A recent TOMS ad campaign claims to showcase “Haiti’s vibrant culture, globally influential art and amazing natural beauty.” It’s filled with images of foreigners traveling across the country. Notably missing are Haitians – in particular, Haitians who work at the TOMS factory near Port-au-Prince.
TOMS featured Haiti as a part of a campaign five years after an earthquake devastated the country. The aim was to highlight the country, TOMS’s work in it, and, most important, sell its shoes, bags and other goods. But the campaign ends up putting models wearing TOMS front and center, the small country provides the scenery. Hardly a highlight.
The resulting ads, claiming “This is Haiti” look like this:

(Credit: Ibi Zoboi/facebook)
Haiti, according to TOMS, is a place where good-looking hipsters hang out. The fashion industry continually comes under criticism for using native people as props and/or appropriating culture. The above photo does not even bother to include Haitians in the background – Haiti is barely scenery. That photo could be from anywhere in the world.
A campaign video does the same thing. It takes 16 seconds before Haitians appear on camera, well after images of the models and the countryside are juxtaposed against the “This is Haiti” theme. What follows are small clips of Haitians going about life, models wearing TOMS exploring the country and white people hugging Haitian children.

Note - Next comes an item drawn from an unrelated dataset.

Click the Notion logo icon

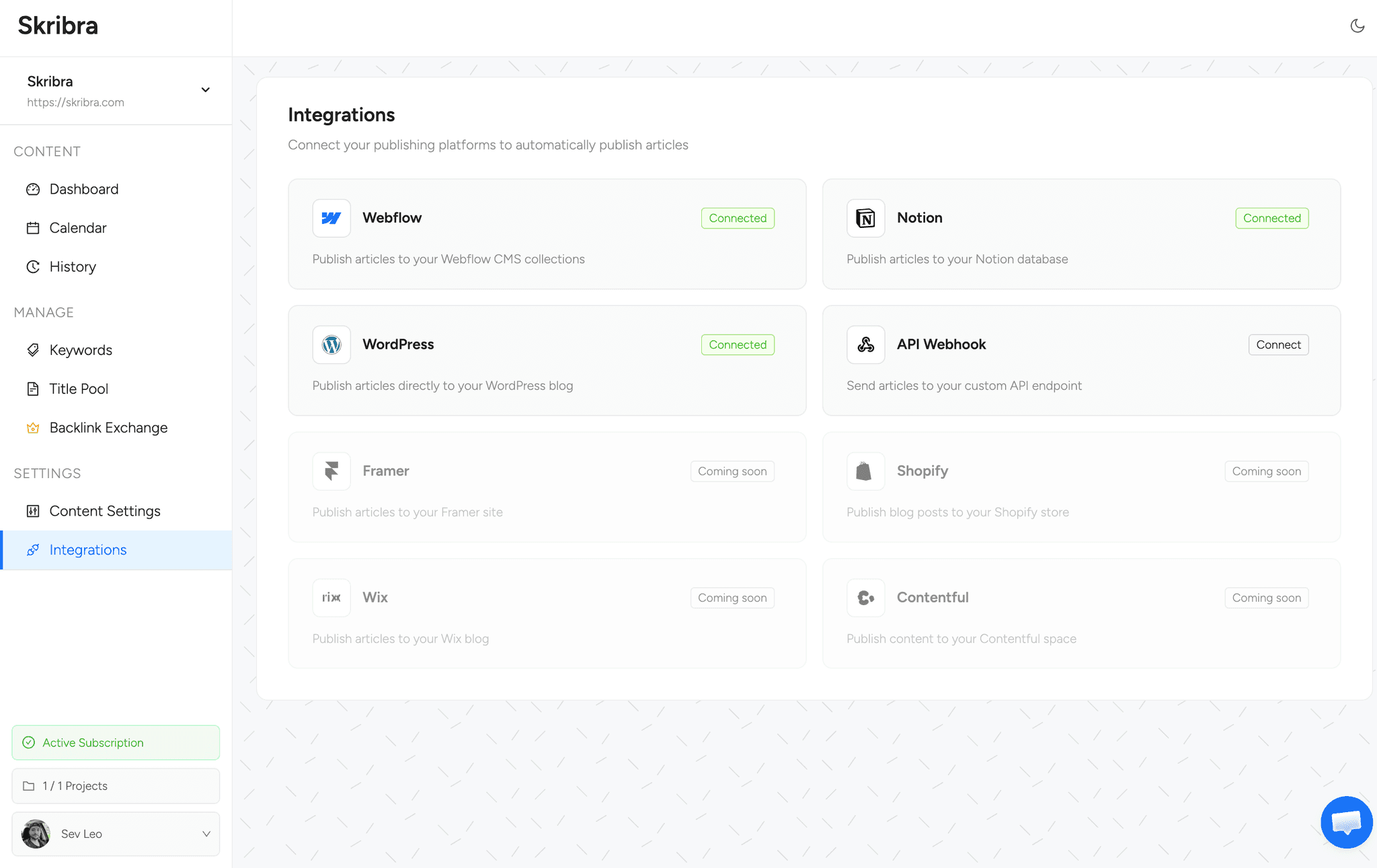click(865, 218)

The music is upbeat. It leaves the viewer feeling hopeful as children try on TOMS shoes and decorate them with paint. It tugs at the heartstrings of a wanderlust with beautiful landscapes and foreigners gallivanting about the streets and seaside.
The TOMS website makes mention of the fact that it creates jobs in Haiti by producing goods in the country. It touts the distribution of more than 400,000 pairs of shoes. But it goes further than just unskilled labor.
“Creative jobs are especially hard to find in Haiti, and TOMS is proud to have also hired 30 Haitian artisans to design and hand paint our limited edition line of Haiti Artist Collective shoes,” according to the site.
These facts are left out of the more visible aspects of the campaign. By focusing on foreigners, TOMS relegates Haiti and its people to the background. The campaign is like other fashion photo-shoots that use local people as props.
TOMS is an apparel company first and foremost. It gained wider notice with its buy-one-give-one model, even though giving away shoes is not an effective way to deal with problems facing the world’s poor.
“Your TOMS shoes look great with that outfit. But they’re not going to save the world,” said Vox’s Amanda Taub, in a recent article on TOMS.